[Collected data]
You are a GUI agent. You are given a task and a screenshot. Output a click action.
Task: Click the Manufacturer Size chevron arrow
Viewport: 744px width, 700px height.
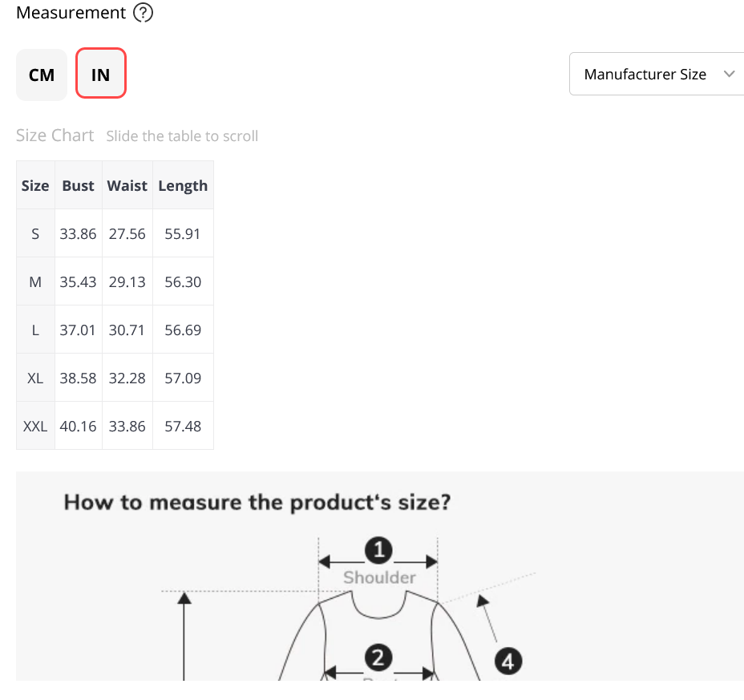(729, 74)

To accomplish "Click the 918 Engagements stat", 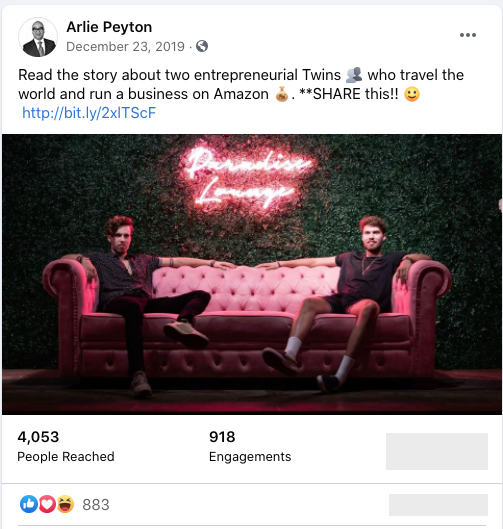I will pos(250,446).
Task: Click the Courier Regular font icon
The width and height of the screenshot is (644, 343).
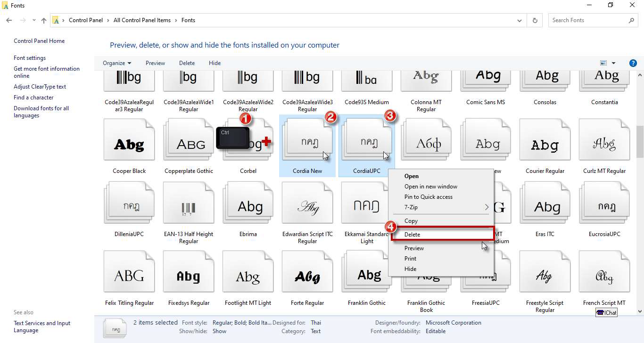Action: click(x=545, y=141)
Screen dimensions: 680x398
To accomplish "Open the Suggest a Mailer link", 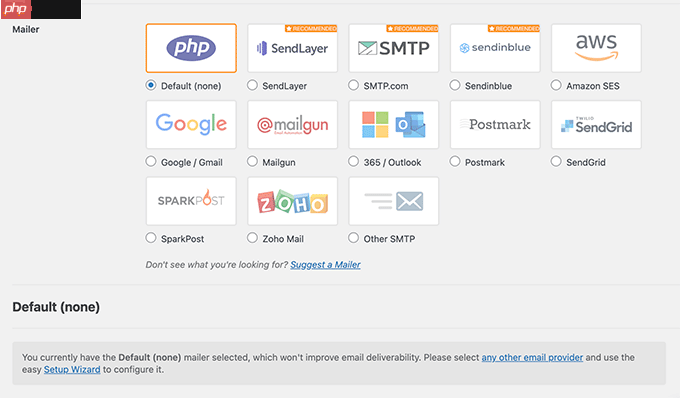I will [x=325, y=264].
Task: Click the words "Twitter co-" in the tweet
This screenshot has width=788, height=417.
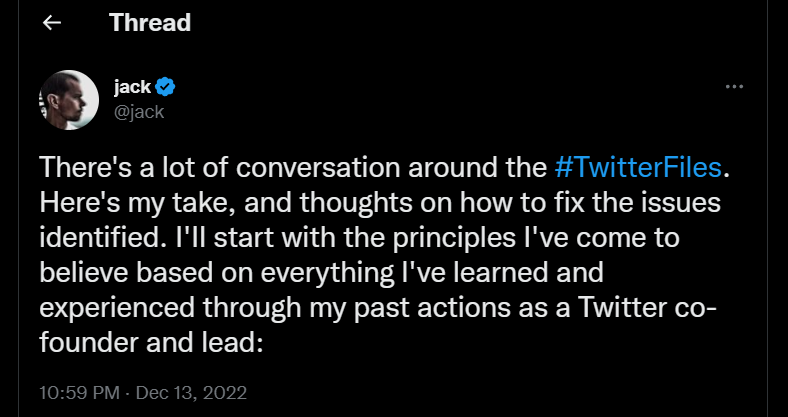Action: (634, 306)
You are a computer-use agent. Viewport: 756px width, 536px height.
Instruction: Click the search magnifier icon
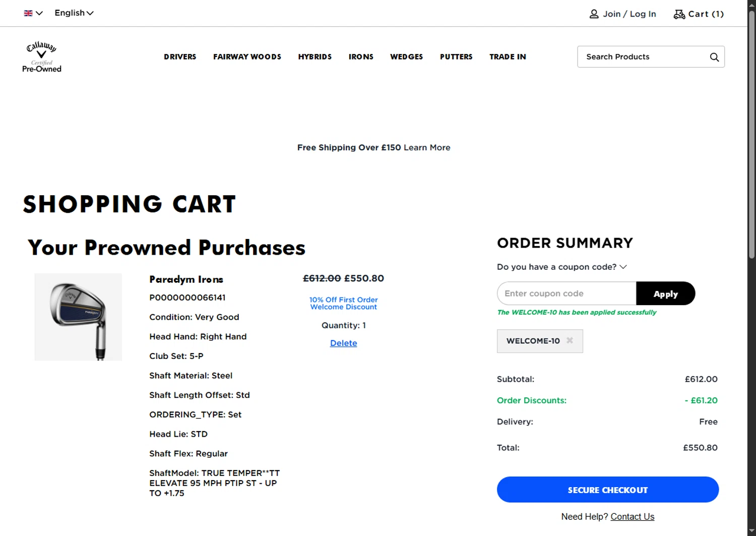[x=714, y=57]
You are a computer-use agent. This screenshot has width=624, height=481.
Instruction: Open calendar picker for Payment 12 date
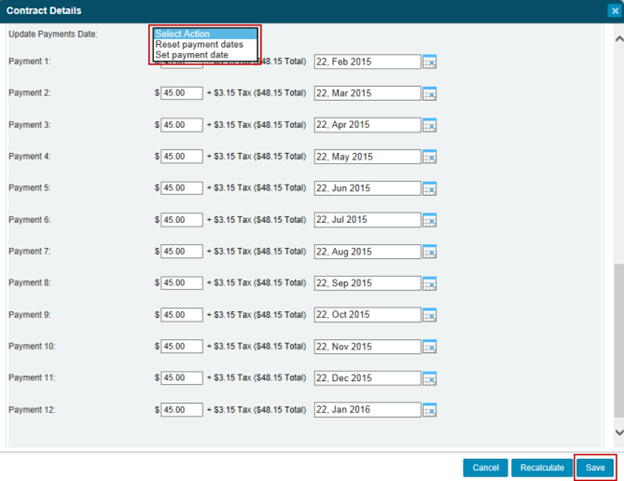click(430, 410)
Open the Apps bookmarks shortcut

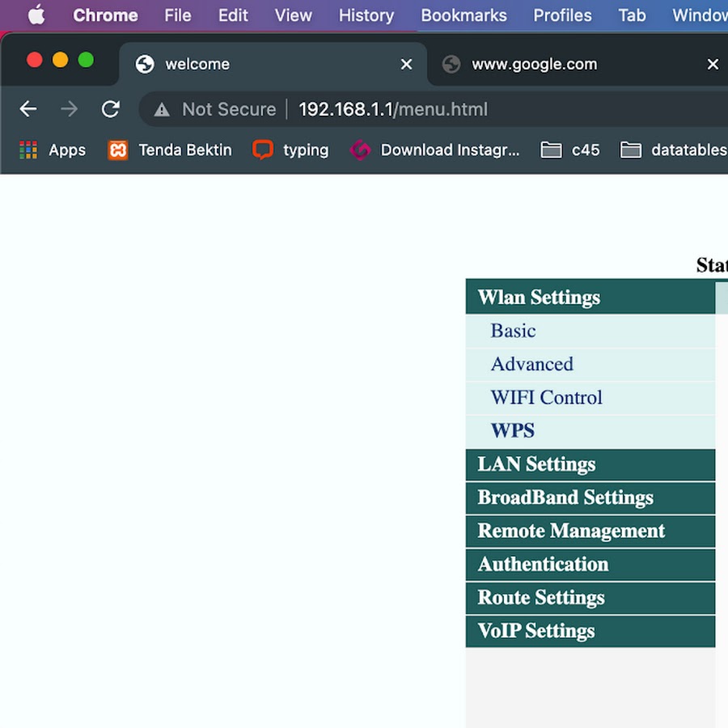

--

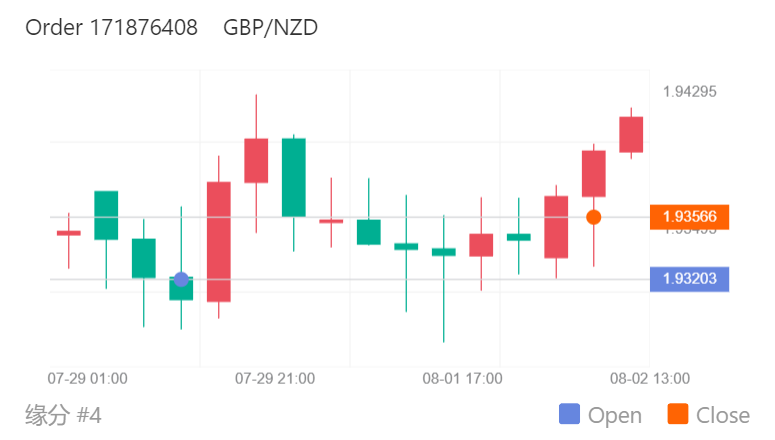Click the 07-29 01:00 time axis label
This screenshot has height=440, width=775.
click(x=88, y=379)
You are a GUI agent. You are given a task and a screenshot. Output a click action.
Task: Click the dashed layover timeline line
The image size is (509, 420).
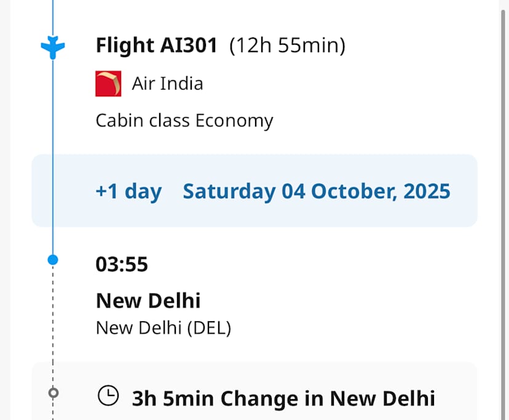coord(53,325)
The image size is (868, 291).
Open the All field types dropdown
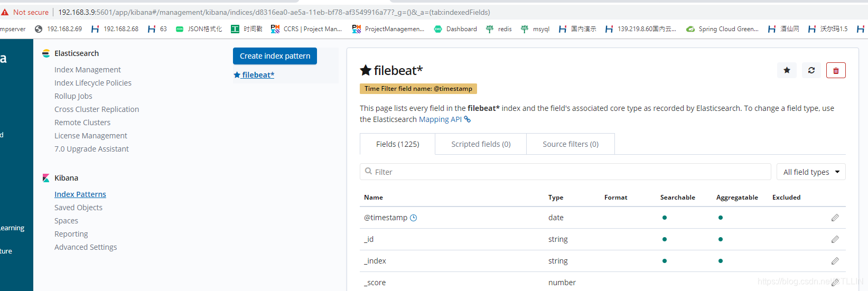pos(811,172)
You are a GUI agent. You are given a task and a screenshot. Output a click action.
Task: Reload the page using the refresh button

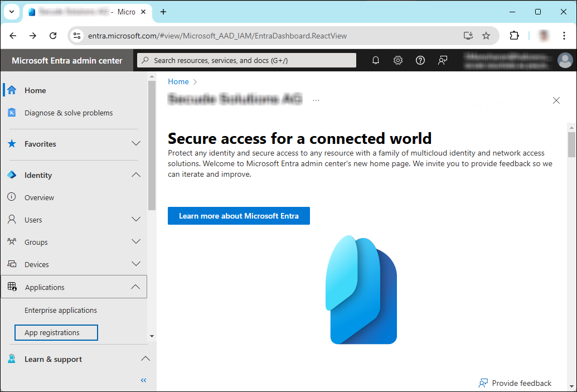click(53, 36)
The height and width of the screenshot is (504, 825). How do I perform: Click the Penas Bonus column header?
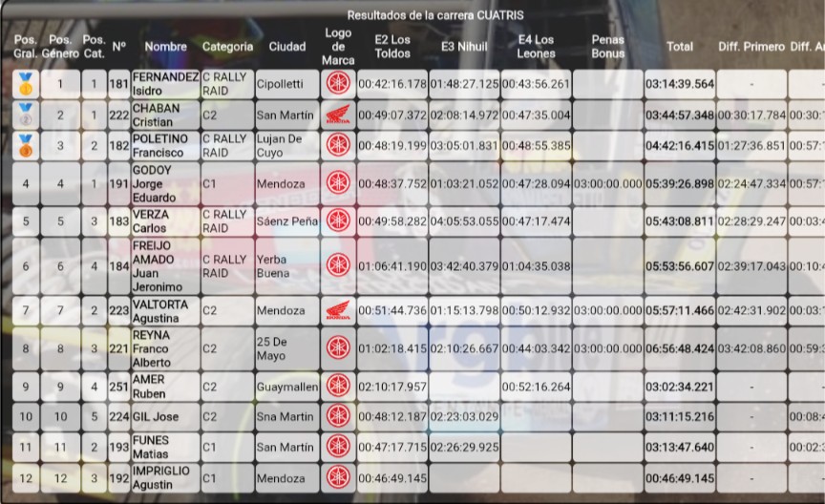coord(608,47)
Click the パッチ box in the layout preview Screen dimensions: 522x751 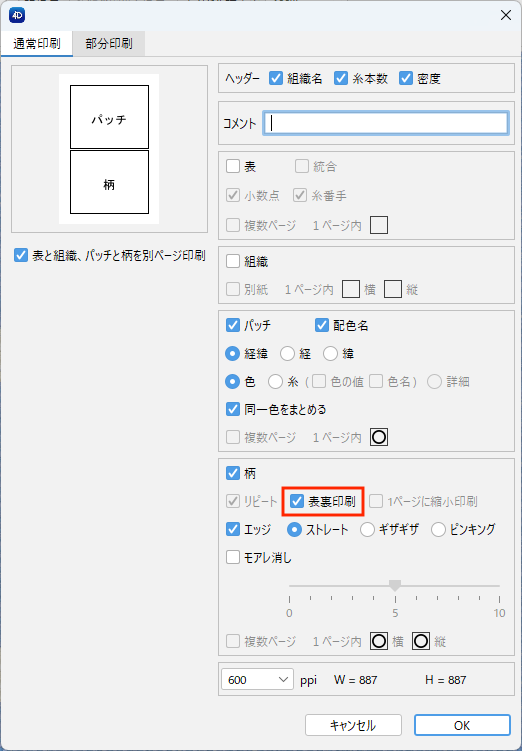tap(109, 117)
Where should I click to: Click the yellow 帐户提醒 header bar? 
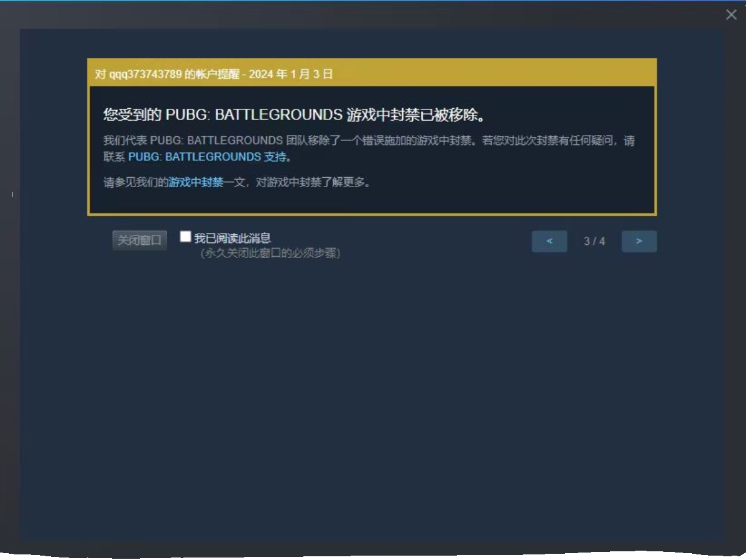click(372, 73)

• INSTRUCTIONS TO FOLLOW
Please count the lines above that contain the word "computer", and reply with the number alone.

• TASK OUTPUT
2